What the exercise asks
With the material below, print exactly the lines between the line holding "[Search] (642, 17)" and the line holding "enotel-lido-madeira.com (93, 2358)", inclusive. Add nothing else.

[[ Provided records open ]]

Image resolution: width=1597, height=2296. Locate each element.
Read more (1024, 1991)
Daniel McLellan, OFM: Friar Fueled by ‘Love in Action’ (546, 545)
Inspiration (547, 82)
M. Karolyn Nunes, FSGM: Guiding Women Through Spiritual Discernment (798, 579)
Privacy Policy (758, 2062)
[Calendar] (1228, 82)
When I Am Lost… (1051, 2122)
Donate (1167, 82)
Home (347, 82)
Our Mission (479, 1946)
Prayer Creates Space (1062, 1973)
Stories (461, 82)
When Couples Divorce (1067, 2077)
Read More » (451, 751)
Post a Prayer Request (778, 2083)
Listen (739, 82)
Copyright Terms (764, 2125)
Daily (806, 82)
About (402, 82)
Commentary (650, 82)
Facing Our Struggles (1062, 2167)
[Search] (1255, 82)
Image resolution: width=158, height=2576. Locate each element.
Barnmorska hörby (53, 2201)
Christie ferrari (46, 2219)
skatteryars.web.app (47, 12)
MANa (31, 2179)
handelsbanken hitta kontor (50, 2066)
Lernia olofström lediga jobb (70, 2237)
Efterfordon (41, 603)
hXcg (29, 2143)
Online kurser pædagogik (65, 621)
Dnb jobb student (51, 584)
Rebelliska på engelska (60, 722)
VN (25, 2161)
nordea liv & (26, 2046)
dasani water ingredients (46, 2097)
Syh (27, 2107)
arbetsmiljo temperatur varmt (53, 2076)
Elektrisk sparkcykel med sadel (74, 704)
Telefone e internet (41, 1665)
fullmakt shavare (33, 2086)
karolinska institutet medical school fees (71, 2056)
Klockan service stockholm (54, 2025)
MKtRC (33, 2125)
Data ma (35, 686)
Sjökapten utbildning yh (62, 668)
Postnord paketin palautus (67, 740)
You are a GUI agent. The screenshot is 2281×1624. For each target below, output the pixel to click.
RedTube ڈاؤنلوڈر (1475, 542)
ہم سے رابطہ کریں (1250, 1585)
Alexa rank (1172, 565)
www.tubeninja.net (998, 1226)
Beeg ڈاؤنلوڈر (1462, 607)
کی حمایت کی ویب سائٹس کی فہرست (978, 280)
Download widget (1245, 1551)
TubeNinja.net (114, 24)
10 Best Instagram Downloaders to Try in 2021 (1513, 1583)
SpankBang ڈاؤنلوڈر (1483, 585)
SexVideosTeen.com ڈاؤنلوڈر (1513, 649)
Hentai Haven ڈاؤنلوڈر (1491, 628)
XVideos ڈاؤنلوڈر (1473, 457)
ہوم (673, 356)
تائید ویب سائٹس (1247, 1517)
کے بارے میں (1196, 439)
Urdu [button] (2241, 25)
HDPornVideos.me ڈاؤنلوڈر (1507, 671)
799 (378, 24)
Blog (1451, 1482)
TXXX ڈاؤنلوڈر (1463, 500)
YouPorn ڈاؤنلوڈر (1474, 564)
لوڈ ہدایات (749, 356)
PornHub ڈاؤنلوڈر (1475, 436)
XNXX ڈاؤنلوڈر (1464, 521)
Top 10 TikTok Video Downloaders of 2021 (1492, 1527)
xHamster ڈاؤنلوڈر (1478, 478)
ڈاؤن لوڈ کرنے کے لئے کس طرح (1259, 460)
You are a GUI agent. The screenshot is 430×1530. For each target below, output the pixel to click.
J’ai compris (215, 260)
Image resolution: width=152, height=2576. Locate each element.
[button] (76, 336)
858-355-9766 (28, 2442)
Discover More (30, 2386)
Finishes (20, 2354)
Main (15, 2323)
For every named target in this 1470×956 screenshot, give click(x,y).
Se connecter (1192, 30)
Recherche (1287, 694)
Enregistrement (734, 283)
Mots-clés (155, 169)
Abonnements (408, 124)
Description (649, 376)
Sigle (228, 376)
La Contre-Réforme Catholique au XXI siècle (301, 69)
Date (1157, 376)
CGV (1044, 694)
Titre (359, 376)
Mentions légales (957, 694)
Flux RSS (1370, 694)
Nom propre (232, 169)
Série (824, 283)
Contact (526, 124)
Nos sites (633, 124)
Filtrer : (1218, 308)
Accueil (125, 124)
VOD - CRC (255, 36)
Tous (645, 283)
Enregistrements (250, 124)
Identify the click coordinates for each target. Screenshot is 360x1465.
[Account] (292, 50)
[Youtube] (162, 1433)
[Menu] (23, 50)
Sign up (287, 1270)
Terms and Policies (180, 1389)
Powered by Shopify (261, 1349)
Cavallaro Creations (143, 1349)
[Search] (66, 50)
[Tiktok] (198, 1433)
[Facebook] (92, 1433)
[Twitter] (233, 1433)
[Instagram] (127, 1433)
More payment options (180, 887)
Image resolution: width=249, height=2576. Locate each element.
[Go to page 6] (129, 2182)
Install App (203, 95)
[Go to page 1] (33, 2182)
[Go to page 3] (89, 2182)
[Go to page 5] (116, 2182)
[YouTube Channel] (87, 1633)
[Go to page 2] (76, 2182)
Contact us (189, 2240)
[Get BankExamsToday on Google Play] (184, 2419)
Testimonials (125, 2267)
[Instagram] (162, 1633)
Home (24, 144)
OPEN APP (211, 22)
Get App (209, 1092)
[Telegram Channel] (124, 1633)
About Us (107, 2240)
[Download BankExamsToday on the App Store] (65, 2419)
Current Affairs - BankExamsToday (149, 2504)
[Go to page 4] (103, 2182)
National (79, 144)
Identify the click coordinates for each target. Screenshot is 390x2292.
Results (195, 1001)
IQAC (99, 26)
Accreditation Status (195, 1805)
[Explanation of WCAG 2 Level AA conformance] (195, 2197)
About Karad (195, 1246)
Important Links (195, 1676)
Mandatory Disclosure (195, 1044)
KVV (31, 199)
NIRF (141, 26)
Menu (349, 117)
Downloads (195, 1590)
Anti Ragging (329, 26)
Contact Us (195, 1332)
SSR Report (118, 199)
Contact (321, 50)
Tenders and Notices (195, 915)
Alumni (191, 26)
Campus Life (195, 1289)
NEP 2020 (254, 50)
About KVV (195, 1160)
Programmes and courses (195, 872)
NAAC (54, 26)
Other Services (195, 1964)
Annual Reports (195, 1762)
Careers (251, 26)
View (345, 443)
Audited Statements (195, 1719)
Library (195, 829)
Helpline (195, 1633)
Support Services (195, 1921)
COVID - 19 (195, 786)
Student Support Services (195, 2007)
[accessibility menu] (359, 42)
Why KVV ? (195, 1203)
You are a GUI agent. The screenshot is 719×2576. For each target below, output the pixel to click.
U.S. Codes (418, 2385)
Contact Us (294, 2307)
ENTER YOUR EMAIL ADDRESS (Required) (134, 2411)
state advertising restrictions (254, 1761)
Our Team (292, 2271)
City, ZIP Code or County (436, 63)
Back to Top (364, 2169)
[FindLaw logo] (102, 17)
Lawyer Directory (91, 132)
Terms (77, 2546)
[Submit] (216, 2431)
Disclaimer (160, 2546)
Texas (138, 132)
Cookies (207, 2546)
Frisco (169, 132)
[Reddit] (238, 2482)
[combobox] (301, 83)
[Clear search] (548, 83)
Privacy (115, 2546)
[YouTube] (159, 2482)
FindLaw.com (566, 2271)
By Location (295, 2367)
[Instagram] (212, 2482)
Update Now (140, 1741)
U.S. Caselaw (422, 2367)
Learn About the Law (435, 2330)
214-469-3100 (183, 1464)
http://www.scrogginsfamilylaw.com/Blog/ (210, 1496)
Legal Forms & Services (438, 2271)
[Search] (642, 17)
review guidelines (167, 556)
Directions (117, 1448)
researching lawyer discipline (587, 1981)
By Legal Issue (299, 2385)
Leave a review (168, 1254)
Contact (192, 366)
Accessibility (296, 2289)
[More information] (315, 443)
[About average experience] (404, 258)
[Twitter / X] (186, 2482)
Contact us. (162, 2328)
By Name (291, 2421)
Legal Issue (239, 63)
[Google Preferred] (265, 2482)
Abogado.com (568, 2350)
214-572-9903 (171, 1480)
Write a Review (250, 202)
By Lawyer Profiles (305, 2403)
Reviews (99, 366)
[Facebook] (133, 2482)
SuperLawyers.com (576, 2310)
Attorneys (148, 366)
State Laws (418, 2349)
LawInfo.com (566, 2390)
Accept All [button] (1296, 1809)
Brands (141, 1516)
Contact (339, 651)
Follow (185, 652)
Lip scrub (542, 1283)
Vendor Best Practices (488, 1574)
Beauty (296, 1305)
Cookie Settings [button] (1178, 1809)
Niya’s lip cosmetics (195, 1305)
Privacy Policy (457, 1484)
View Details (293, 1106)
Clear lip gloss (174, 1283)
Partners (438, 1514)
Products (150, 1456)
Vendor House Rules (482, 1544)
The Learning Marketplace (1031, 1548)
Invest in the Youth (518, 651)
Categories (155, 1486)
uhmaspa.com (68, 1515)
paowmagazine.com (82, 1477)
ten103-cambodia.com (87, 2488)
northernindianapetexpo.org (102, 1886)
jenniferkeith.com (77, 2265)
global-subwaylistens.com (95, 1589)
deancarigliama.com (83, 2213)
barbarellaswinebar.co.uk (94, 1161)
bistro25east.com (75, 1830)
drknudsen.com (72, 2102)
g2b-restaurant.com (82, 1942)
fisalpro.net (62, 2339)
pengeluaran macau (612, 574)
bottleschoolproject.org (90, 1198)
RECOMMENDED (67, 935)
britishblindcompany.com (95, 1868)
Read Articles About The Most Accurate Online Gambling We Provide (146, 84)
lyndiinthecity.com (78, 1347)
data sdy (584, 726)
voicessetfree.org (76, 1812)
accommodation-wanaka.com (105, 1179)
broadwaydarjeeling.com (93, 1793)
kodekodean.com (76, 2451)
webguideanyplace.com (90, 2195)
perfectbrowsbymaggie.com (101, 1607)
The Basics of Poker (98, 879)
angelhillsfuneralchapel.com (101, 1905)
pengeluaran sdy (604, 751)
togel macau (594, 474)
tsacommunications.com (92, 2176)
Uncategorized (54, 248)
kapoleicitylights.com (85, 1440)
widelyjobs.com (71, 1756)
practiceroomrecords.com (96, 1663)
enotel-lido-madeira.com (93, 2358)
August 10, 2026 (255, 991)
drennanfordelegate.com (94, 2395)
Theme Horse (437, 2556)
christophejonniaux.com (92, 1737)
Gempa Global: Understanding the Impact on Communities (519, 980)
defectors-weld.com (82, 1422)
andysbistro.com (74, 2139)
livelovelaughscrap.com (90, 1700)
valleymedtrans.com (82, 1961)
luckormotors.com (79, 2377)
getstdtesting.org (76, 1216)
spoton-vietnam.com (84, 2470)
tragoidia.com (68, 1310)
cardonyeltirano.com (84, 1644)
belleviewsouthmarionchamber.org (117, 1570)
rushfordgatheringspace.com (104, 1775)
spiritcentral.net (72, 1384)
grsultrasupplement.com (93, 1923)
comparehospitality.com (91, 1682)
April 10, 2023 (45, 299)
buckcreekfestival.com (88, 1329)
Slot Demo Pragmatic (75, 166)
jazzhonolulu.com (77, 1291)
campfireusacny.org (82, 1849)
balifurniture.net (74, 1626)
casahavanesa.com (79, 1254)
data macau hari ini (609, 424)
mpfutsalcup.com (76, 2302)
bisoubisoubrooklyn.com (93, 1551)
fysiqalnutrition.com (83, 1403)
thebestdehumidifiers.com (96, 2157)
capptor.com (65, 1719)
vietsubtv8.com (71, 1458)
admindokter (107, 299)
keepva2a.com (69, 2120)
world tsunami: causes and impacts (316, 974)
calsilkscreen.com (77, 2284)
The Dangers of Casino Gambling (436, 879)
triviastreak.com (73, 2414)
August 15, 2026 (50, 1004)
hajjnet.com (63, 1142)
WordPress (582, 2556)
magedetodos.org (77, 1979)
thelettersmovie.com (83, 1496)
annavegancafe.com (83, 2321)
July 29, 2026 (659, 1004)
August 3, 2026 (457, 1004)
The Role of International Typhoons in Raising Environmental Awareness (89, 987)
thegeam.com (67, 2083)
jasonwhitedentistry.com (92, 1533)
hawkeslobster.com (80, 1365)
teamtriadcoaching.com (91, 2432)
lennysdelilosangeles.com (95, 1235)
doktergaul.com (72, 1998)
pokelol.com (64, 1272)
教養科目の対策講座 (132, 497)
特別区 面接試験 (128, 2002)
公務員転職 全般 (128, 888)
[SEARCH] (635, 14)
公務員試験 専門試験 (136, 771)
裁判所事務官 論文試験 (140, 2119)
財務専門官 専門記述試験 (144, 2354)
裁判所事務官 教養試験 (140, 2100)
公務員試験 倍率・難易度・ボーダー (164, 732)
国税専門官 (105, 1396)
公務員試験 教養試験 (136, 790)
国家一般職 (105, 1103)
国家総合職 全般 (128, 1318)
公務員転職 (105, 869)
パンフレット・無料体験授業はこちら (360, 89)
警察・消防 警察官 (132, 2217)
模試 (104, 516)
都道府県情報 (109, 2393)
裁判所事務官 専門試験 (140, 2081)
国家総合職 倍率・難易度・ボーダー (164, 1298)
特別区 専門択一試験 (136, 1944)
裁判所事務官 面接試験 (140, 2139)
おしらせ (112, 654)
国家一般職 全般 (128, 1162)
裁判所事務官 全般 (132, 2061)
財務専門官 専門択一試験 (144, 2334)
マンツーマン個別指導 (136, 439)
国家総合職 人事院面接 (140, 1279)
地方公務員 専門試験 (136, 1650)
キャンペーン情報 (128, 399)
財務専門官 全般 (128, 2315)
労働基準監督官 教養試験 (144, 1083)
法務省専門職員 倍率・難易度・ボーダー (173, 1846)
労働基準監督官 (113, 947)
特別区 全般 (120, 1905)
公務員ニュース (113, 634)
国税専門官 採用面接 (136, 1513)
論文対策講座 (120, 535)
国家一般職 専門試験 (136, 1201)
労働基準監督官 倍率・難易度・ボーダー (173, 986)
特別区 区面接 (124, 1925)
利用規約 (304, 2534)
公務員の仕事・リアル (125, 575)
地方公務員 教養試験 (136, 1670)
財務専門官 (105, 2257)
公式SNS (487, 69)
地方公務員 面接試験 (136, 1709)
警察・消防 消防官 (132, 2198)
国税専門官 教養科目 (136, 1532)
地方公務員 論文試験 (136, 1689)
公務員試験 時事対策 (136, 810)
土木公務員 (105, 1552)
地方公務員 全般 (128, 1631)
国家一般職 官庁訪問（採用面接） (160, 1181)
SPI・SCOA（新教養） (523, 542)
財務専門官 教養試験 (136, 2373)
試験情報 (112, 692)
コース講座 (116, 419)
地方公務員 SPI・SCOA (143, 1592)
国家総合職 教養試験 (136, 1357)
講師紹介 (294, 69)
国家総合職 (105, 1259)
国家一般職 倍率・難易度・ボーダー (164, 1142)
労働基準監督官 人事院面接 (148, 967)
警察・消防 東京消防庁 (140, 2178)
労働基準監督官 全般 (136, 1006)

[[ Provided records closed ]]

Worked solution
[Search] (642, 17)
review guidelines (167, 556)
Directions (117, 1448)
researching lawyer discipline (587, 1981)
By Legal Issue (299, 2385)
Leave a review (168, 1254)
Contact (192, 366)
Accessibility (296, 2289)
[More information] (315, 443)
[About average experience] (404, 258)
[Twitter / X] (186, 2482)
Contact us. (162, 2328)
By Name (291, 2421)
Legal Issue (239, 63)
[Google Preferred] (265, 2482)
Abogado.com (568, 2350)
214-572-9903 (171, 1480)
Write a Review (250, 202)
By Lawyer Profiles (305, 2403)
Reviews (99, 366)
[Facebook] (133, 2482)
SuperLawyers.com (576, 2310)
Attorneys (148, 366)
State Laws (418, 2349)
LawInfo.com (566, 2390)
Accept All [button] (1296, 1809)
Brands (141, 1516)
Contact (339, 651)
Follow (185, 652)
Lip scrub (542, 1283)
Vendor Best Practices (488, 1574)
Beauty (296, 1305)
Cookie Settings [button] (1178, 1809)
Niya’s lip cosmetics (195, 1305)
Privacy Policy (457, 1484)
View Details (293, 1106)
Clear lip gloss (174, 1283)
Partners (438, 1514)
Products (150, 1456)
Vendor House Rules (482, 1544)
The Learning Marketplace (1031, 1548)
Invest in the Youth (518, 651)
Categories (155, 1486)
uhmaspa.com (68, 1515)
paowmagazine.com (82, 1477)
ten103-cambodia.com (87, 2488)
northernindianapetexpo.org (102, 1886)
jenniferkeith.com (77, 2265)
global-subwaylistens.com (95, 1589)
deancarigliama.com (83, 2213)
barbarellaswinebar.co.uk (94, 1161)
bistro25east.com (75, 1830)
drknudsen.com (72, 2102)
g2b-restaurant.com (82, 1942)
fisalpro.net (62, 2339)
pengeluaran macau (612, 574)
bottleschoolproject.org (90, 1198)
RECOMMENDED (67, 935)
britishblindcompany.com (95, 1868)
Read Articles About The Most Accurate Online Gambling We Provide (146, 84)
lyndiinthecity.com (78, 1347)
data sdy (584, 726)
voicessetfree.org (76, 1812)
accommodation-wanaka.com (105, 1179)
broadwaydarjeeling.com (93, 1793)
kodekodean.com (76, 2451)
webguideanyplace.com (90, 2195)
perfectbrowsbymaggie.com (101, 1607)
The Basics of Poker (98, 879)
angelhillsfuneralchapel.com (101, 1905)
pengeluaran sdy (604, 751)
togel macau (594, 474)
tsacommunications.com (92, 2176)
Uncategorized (54, 248)
kapoleicitylights.com (85, 1440)
widelyjobs.com (71, 1756)
practiceroomrecords.com (96, 1663)
enotel-lido-madeira.com (93, 2358)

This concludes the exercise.